Thanks brolly33 for sharing the new HCL Ideas Portal!
If you are are in favor of improving secure action parameters to …
Encrypt once to thousands of machines versus needing to spend root server cycles encrypting the same thing 1000s of times over uniquely for each client (in the client mailbox approach).
Encrypt anything, not just limited to passwords. Think keys, passphrases, files, licenses, etc.
Ability to target groups, not limited to specific individual machines.
Ability to target machines that are not yet created via dynamic groups and policy actions (very helpful in automated build scenarios).

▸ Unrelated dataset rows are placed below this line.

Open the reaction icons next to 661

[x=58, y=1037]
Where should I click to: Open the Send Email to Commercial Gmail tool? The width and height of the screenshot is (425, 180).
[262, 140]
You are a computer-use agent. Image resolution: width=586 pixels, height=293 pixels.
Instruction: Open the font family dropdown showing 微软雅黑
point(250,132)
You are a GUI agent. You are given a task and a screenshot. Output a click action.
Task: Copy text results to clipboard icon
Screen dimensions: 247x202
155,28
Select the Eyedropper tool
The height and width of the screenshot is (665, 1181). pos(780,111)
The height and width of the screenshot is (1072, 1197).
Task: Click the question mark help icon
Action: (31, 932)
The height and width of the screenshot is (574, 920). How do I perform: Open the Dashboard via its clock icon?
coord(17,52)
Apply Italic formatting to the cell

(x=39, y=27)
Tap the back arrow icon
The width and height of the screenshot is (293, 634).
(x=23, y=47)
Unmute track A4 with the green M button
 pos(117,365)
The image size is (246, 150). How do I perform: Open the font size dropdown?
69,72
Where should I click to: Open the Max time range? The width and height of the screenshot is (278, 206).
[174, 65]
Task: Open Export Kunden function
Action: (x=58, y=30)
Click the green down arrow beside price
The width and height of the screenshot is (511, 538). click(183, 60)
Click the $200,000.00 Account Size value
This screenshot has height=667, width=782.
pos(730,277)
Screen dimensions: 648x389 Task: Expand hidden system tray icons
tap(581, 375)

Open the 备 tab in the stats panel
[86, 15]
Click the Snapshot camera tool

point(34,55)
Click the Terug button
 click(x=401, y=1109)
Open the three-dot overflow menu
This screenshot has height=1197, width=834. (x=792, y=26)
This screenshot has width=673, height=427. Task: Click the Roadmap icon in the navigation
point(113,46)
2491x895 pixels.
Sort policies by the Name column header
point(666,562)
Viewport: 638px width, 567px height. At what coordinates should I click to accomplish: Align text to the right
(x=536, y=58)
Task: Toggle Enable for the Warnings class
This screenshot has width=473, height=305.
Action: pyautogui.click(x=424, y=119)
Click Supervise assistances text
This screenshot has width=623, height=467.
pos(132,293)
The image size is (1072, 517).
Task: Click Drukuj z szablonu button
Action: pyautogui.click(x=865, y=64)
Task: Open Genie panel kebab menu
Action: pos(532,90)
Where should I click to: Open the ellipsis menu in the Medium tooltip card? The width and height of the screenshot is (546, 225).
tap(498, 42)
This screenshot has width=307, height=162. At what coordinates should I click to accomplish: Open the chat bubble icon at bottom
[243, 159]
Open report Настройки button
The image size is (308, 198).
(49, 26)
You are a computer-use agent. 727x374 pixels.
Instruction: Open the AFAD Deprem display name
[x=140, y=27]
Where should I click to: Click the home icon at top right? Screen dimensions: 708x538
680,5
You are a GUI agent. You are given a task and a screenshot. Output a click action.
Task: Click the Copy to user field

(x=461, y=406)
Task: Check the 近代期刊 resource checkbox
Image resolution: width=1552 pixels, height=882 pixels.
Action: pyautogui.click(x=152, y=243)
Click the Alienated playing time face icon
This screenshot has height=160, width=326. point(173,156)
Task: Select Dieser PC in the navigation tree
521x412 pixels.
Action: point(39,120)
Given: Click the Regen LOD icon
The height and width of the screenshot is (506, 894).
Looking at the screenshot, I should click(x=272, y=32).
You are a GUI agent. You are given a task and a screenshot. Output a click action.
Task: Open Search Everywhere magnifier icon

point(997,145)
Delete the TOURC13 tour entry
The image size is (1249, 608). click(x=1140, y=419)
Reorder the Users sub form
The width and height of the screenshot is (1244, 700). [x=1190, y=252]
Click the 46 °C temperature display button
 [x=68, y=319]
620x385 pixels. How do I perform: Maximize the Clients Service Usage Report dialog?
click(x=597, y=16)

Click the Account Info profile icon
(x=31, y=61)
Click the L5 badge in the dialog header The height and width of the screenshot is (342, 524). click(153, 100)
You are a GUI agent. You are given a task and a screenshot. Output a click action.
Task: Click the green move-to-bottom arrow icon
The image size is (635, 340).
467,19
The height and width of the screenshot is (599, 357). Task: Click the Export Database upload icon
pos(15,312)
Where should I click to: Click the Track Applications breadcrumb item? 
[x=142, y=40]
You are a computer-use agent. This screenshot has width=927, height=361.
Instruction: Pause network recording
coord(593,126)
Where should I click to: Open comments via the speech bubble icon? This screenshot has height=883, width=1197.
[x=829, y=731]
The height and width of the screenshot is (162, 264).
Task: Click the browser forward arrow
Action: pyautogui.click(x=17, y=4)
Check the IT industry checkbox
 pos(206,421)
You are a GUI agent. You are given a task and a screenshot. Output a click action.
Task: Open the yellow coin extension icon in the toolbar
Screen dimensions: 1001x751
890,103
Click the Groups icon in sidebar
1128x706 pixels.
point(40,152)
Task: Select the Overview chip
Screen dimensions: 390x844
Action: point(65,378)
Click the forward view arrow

It would be useful if we had better examples of how to do this. Would be helpful if you could provide any. Any encryption done with a secret that is shared among many possible clients is always going to be less secure than a solution that is endpoint specific, but sometimes that is an acceptable risk. One potential option would be to manage this through site subscription and site files, in which you have access to the decryption key by syncing the site to the endpoint. Ideally even in this case it would be best if there was a hard coded password that was required in addition to the private key file in the site.
You can do a lot with custom use of OpenSSL, but it would also be interesting if there was an easy way to encrypt arbitrary data on the endpoint using the masthead public key such that it could only be decrypted with the root server private key. I’ve looked into this a few times but never really got anywhere.
Another option is encrypt data with the Client public key such that it can only be decrypted with the Client private key.